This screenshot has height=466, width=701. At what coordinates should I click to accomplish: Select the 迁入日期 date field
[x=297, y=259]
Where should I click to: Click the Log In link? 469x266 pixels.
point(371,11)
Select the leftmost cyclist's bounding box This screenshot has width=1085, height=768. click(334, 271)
---
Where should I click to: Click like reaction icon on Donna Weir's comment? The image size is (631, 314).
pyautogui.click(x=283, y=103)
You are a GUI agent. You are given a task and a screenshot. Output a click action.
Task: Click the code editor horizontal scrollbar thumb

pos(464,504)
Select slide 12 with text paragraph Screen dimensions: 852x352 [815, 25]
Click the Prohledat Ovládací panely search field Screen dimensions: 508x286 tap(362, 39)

◆ **The problem**:
The output should be exactly the lines above from the line containing "This screenshot has height=466, width=701." to the line containing "Select the leftmost", inclusive, with no other lines.

◆ **Response to this exercise**:
This screenshot has height=466, width=701. At what coordinates should I click to accomplish: Select the 迁入日期 date field
[x=297, y=259]
Where should I click to: Click the Log In link? 469x266 pixels.
point(371,11)
Select the leftmost cyclist's bounding box This screenshot has width=1085, height=768. click(334, 271)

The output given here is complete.